** Extracted material follows **

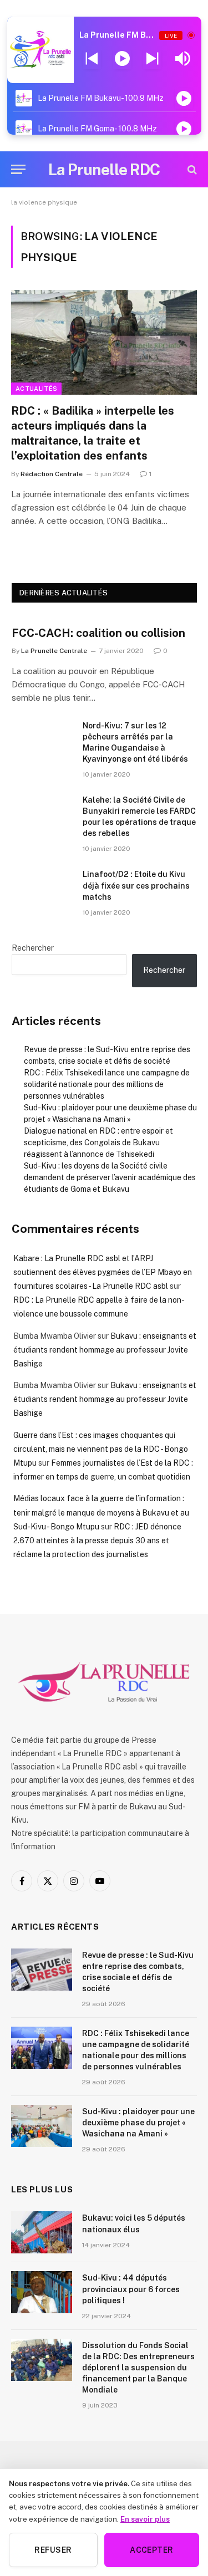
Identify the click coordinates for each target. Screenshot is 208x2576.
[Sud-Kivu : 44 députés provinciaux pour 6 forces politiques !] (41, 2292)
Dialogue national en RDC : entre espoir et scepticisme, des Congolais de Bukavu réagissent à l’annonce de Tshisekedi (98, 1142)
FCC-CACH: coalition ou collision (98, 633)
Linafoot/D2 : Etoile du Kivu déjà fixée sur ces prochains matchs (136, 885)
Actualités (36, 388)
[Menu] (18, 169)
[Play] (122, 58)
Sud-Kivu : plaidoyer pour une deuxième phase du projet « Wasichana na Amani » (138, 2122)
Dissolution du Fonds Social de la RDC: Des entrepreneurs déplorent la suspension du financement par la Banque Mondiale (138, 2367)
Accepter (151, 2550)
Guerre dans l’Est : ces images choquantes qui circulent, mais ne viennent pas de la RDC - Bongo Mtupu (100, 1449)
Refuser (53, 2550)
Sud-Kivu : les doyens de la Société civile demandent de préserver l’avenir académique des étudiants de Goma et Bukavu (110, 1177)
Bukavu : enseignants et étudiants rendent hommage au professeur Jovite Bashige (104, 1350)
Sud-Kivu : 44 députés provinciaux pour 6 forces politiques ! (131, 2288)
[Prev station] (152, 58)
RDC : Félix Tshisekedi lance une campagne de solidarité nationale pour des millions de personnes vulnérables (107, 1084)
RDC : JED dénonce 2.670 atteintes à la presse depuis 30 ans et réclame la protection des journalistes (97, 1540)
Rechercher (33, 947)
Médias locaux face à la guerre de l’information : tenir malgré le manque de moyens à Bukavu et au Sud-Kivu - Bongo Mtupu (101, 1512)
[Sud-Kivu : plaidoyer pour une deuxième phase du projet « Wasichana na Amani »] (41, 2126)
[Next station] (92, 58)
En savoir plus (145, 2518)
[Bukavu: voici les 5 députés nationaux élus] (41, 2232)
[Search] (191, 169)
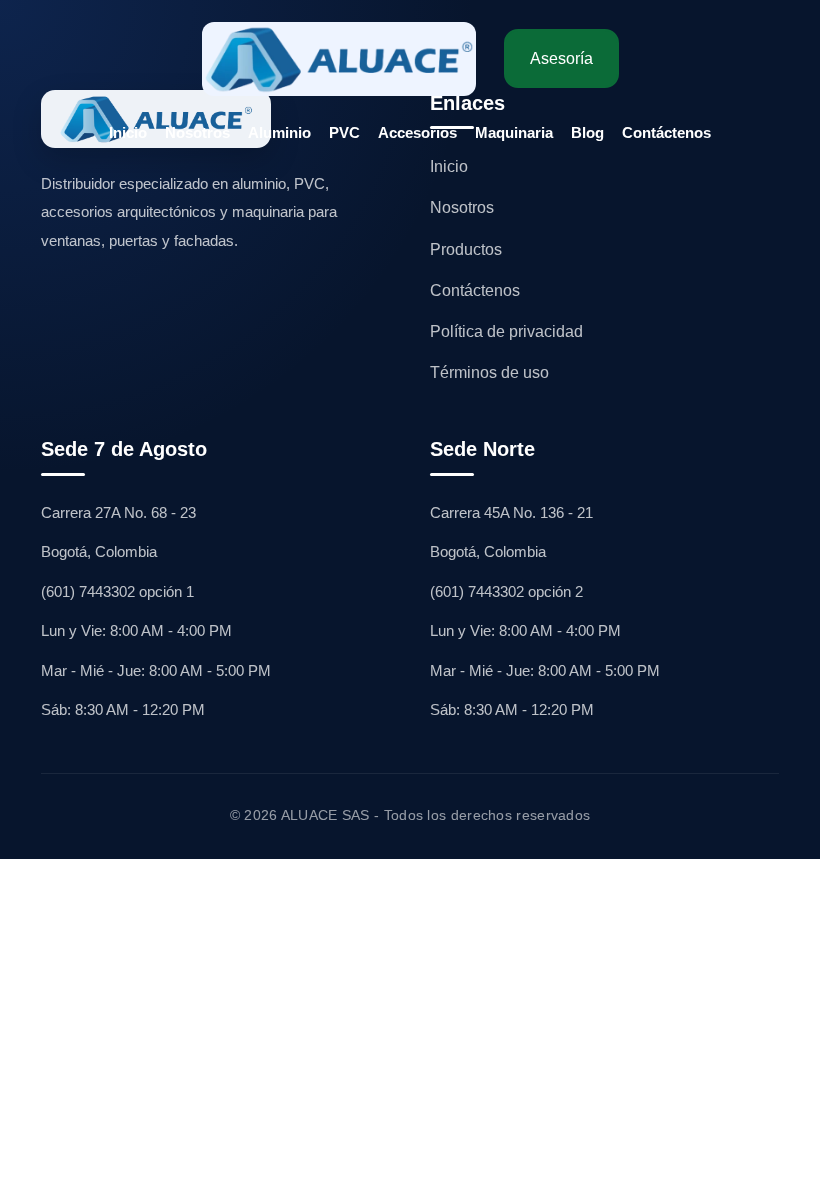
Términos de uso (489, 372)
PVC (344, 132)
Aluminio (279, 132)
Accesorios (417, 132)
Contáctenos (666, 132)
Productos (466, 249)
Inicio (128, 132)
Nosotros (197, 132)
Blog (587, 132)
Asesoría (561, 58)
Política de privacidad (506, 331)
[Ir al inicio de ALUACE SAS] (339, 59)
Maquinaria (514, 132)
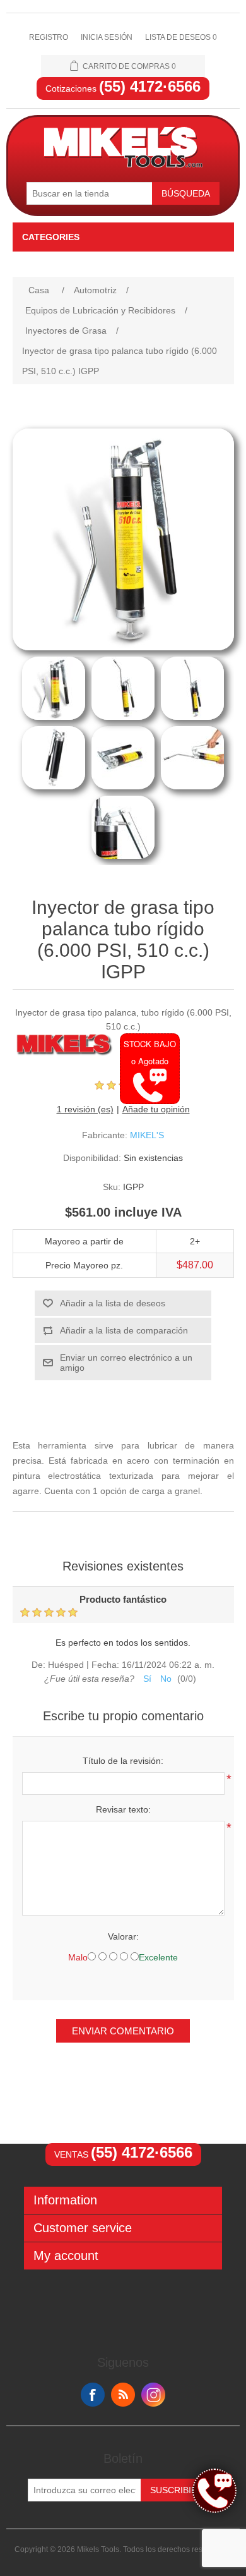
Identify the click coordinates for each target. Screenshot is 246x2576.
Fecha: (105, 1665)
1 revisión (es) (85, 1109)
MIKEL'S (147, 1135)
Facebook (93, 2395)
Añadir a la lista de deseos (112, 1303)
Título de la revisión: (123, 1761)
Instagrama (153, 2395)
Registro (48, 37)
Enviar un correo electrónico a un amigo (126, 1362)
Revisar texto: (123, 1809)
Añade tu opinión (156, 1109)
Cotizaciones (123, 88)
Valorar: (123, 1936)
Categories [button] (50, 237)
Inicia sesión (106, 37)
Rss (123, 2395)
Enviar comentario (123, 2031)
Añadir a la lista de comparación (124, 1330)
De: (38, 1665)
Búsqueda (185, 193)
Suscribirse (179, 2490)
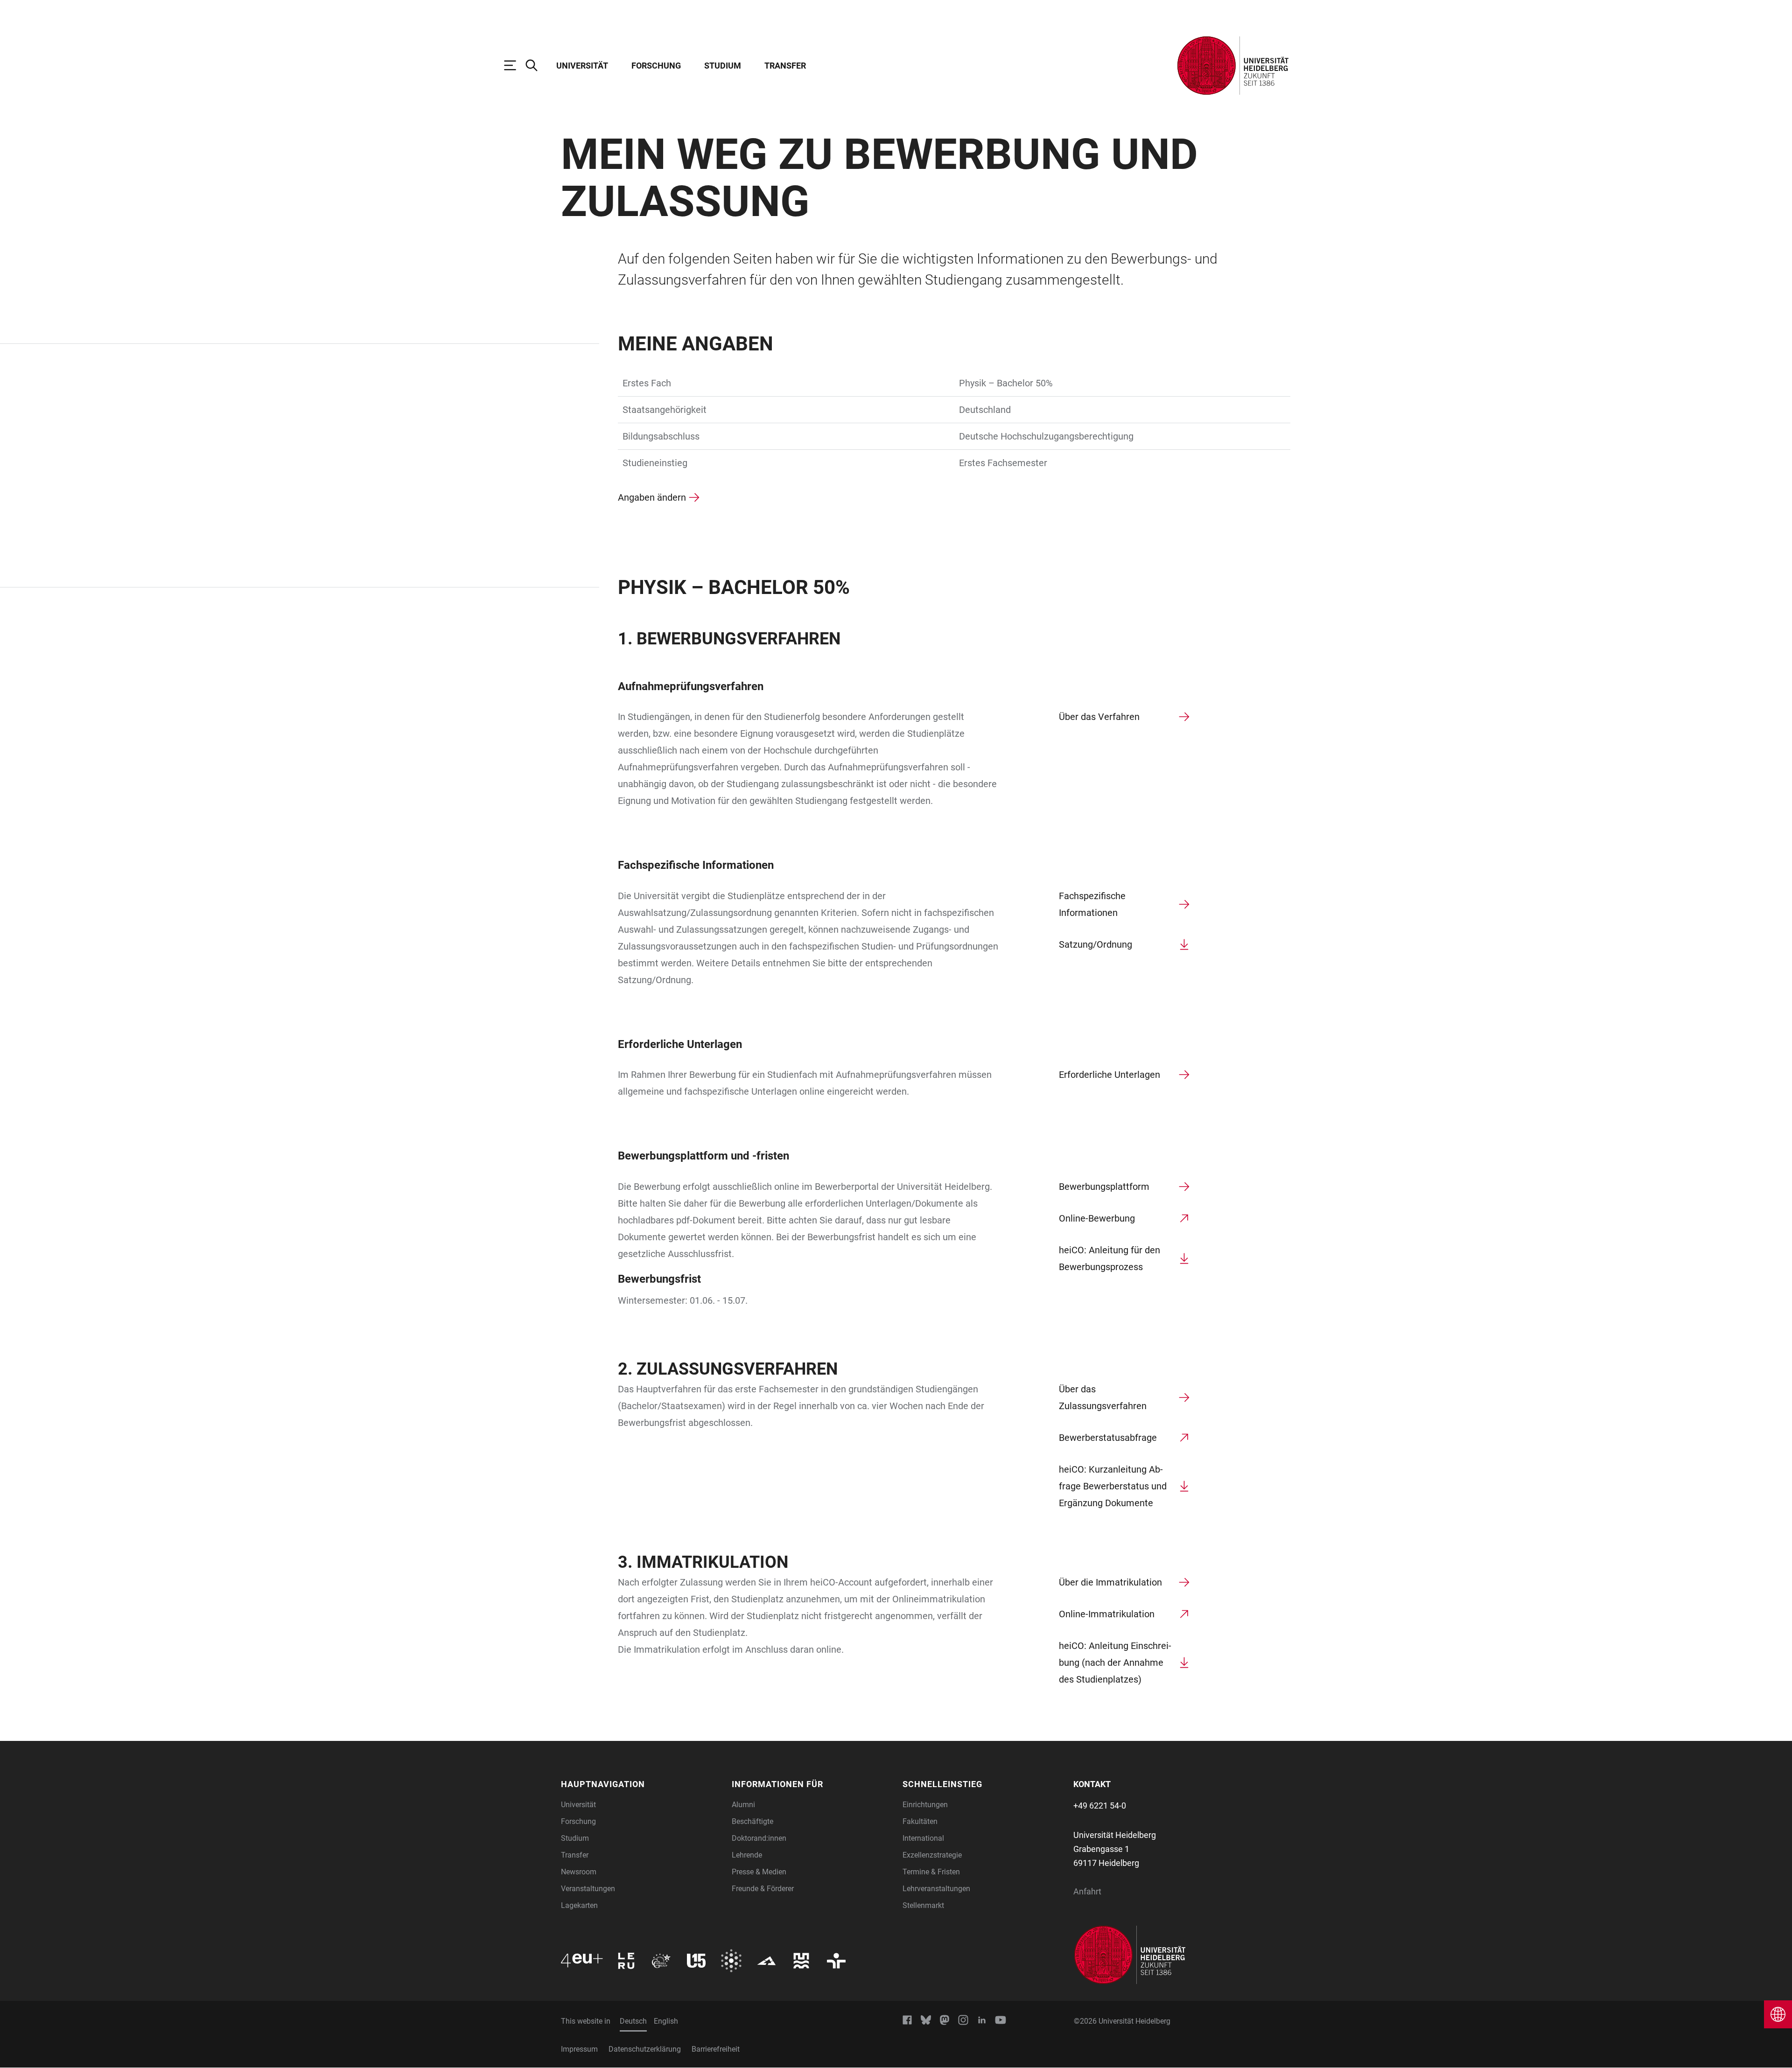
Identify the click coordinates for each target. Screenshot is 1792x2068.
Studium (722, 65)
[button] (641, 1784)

** End of Extracted material **

▶ Required action
Give again, exactly, the lines starting at the first entry above and ending at the line with "[Next station] (92, 58)"; please leave pictures out.

▶ Problem solution
Identify the click coordinates for each target. Screenshot is 208x2576.
[Sud-Kivu : 44 députés provinciaux pour 6 forces politiques !] (41, 2292)
Dialogue national en RDC : entre espoir et scepticisme, des Congolais de Bukavu réagissent à l’annonce de Tshisekedi (98, 1142)
FCC-CACH: coalition ou collision (98, 633)
Linafoot/D2 : Etoile du Kivu déjà fixée sur ces prochains matchs (136, 885)
Actualités (36, 388)
[Menu] (18, 169)
[Play] (122, 58)
Sud-Kivu : plaidoyer pour une deuxième phase du projet « Wasichana na Amani » (138, 2122)
Dissolution du Fonds Social de la RDC: Des entrepreneurs déplorent la suspension du financement par la Banque Mondiale (138, 2367)
Accepter (151, 2550)
Guerre dans l’Est : ces images choquantes qui circulent, mais ne viennent pas de la RDC - Bongo Mtupu (100, 1449)
Refuser (53, 2550)
Sud-Kivu : les doyens de la Société civile demandent de préserver l’avenir académique des étudiants de Goma et Bukavu (110, 1177)
Bukavu : enseignants et étudiants rendent hommage au professeur Jovite Bashige (104, 1350)
Sud-Kivu : 44 députés provinciaux pour 6 forces politiques ! (131, 2288)
[Prev station] (152, 58)
RDC : Félix Tshisekedi lance une campagne de solidarité nationale pour des millions de personnes vulnérables (107, 1084)
RDC : JED dénonce 2.670 atteintes à la presse depuis 30 ans et réclame la protection des journalistes (97, 1540)
Rechercher (33, 947)
Médias locaux face à la guerre de l’information : tenir malgré le manque de moyens à Bukavu et au Sud-Kivu - Bongo Mtupu (101, 1512)
[Sud-Kivu : plaidoyer pour une deuxième phase du projet « Wasichana na Amani »] (41, 2126)
[Next station] (92, 58)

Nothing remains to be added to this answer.